Technologies and Practices:

  • Open source is software source code open to the public and developer community for use. Linux, for example, is an open source operating system. It can increase development productivity by reusing software components and improve interoperability by avoiding proprietary architectures.
  • Cloud-based development brings the benefits of cloud computing to software development by hosting development environments in the cloud. These environments support programming, design, integration, testing, and other development capabilities to build both on-premises and cloud-native applications, with the cost control, speed, and on-demand convenience that the cloud offers promises.
  • Artificial intelligence (AI) enables software to emulate human decision-making and learning. It can be applied to improve the development process. For example, natural language processing—the ability of computers and software to understand human language—can be used to analyze requirements text and suggest improvements based on best practices. AI technologies such as machine learning and modeling can also be acquired and integrated into applications through application programming interfaces (APIs) and services from the cloud.
  • Blockchain is a secure, digitally linked ledger that eliminates costs and vulnerabilities created by parties such as banks, regulators, and other intermediaries. Developers are using blockchain ledgers and open-source Hyperledger technology to build new types of secure transactional and financial applications that can free up capital and accelerate business processes.
  • Low-code is a development practice that reduces the need for coding and allows non-coders or citizen developers to build or help build applications quickly and at a lower cost.
  • Analytics technologies help software applications and their users make sense of a deluge of data through dashboards, visualizations, and predictive capabilities. As with AI, cloud-based services and APIs make it relatively easy to integrate analytics into applications.
  • Mobile application technology can simply be a must. 54% of global executives believe customer buying behavior is shifting from products and services to experiences. Many of these experiences are delivered through mobile software. Connecting mobile apps to data to enhance and enrich user experience is a key requirement for developers.

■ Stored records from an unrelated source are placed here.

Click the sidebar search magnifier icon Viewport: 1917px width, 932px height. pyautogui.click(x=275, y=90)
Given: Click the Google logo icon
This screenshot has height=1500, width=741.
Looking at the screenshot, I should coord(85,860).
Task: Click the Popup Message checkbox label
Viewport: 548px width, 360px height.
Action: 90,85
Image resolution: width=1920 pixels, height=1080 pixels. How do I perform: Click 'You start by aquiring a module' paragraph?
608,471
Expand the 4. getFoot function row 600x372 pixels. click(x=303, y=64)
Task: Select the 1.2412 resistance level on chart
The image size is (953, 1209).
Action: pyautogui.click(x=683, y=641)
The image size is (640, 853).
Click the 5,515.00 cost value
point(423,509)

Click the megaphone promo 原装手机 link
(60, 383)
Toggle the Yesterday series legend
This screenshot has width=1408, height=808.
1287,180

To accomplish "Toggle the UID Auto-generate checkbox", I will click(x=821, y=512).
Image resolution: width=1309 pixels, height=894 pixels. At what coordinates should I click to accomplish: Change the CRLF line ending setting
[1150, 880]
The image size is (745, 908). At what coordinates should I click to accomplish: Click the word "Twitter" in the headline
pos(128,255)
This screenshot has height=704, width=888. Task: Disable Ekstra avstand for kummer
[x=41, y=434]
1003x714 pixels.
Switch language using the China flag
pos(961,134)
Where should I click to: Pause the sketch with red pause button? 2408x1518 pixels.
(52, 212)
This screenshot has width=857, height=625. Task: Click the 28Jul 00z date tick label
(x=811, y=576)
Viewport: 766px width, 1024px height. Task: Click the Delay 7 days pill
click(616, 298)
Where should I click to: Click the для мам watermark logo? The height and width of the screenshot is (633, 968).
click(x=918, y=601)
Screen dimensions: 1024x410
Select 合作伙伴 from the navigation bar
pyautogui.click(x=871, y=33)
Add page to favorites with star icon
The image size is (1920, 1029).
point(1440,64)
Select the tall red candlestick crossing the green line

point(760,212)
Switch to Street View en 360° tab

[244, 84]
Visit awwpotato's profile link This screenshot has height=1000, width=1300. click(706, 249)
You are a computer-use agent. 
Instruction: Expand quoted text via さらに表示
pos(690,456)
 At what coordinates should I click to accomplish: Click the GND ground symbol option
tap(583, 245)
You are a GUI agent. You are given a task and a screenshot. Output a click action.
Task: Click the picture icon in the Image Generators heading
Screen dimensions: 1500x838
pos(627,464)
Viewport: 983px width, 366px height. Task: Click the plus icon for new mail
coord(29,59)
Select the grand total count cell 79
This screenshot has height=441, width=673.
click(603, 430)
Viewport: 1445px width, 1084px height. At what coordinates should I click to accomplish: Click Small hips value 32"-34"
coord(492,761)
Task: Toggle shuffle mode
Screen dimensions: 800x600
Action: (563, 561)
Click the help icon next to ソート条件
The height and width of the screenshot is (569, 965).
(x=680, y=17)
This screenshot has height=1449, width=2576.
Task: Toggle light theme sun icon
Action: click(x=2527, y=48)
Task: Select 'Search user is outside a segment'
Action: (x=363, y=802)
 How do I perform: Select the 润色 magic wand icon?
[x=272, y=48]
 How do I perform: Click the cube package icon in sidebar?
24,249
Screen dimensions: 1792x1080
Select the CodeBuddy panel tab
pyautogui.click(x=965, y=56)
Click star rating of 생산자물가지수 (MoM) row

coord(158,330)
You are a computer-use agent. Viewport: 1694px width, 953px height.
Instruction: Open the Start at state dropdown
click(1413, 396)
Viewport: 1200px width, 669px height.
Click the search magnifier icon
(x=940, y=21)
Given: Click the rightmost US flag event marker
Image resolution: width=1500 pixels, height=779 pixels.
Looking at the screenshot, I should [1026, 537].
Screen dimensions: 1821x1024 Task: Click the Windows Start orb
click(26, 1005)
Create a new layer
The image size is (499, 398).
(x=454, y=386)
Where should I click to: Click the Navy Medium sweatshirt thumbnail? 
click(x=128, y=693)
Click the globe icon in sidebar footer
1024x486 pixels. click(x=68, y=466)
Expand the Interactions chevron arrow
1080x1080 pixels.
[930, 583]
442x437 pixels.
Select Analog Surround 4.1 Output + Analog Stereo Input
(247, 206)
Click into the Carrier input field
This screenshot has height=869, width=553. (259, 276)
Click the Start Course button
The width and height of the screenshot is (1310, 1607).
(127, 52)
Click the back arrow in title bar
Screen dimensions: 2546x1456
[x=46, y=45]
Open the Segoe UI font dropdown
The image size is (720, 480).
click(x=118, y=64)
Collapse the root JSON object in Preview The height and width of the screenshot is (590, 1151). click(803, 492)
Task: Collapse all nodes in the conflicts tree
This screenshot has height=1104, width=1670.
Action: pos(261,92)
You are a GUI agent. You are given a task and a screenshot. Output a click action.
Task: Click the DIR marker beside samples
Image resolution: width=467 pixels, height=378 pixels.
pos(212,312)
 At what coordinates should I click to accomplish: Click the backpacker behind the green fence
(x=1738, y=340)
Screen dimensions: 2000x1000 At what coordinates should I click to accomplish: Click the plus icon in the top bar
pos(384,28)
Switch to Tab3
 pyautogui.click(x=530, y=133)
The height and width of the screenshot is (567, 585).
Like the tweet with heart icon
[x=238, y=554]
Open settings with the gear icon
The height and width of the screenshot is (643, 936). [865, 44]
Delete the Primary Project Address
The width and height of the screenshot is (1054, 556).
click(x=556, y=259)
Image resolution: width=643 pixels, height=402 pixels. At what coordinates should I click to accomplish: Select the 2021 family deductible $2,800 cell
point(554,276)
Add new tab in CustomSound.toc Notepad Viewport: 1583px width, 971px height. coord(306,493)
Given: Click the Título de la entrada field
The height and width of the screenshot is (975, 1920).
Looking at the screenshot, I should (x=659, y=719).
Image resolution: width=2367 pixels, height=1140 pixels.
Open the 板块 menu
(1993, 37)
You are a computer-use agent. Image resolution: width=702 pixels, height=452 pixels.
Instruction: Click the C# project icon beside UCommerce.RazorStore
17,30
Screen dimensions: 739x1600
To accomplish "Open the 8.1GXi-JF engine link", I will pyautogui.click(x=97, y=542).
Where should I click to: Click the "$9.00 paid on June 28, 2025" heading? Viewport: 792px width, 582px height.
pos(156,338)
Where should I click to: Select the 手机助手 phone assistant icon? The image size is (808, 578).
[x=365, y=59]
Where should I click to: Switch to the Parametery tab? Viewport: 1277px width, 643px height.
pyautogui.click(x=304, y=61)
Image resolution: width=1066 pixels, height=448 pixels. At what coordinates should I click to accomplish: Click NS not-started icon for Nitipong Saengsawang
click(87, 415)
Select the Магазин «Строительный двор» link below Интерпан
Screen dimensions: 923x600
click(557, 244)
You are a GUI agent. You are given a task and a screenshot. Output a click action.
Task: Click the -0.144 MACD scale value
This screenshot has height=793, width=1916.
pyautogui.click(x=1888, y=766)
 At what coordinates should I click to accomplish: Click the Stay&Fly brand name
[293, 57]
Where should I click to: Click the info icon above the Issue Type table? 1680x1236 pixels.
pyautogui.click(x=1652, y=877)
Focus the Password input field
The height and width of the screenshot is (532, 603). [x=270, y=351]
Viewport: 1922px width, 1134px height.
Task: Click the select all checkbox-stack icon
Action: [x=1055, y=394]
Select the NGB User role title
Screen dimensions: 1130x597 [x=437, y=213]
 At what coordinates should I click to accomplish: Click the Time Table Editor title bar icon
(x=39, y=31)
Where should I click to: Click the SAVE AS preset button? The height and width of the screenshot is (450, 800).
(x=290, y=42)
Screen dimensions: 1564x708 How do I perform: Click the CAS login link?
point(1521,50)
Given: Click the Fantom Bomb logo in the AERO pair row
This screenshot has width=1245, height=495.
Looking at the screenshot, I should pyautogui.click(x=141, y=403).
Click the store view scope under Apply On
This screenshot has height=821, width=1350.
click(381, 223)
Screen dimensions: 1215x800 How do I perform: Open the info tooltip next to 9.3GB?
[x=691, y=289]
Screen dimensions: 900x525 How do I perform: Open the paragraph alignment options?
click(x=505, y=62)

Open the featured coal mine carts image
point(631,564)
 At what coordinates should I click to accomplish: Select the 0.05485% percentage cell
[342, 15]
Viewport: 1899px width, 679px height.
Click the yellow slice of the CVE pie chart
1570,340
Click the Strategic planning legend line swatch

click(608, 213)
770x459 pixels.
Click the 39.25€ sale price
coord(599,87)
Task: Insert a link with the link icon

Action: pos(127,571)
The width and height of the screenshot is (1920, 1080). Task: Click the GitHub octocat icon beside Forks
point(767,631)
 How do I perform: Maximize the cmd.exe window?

Outsourcing for maintenance and management

After applications are deployed, they must be maintained and managed to be effective. One option to consider is outsourcing these tasks through an application services provider. Application services can include development, but can also provide support for enterprise applications such as SAP, quality and testing services, and application lifecycle management.

While some companies choose to test, manage, and maintain applications themselves, IBM has found that application services can reduce costs and improve efficiency. improving flexibility, feedback and user experience; and increase speed and innovation.

Another argument for outsourced application management is automation. Automation can support everything from software installation to critical updates.

By outsourcing these tasks—and reaping the benefits of automation—IT organizations can improve software performance while focusing on core business tasks. A Forrester Total Economic Impact study sponsored by IBM found that automating application management reduced tier-one service desk tickets by 70 percent, increased availability by 80 percent by reducing system recovery time and costs, and improved capital efficiency through the Shifting 10 percent of IT improved support budget to more proactive work.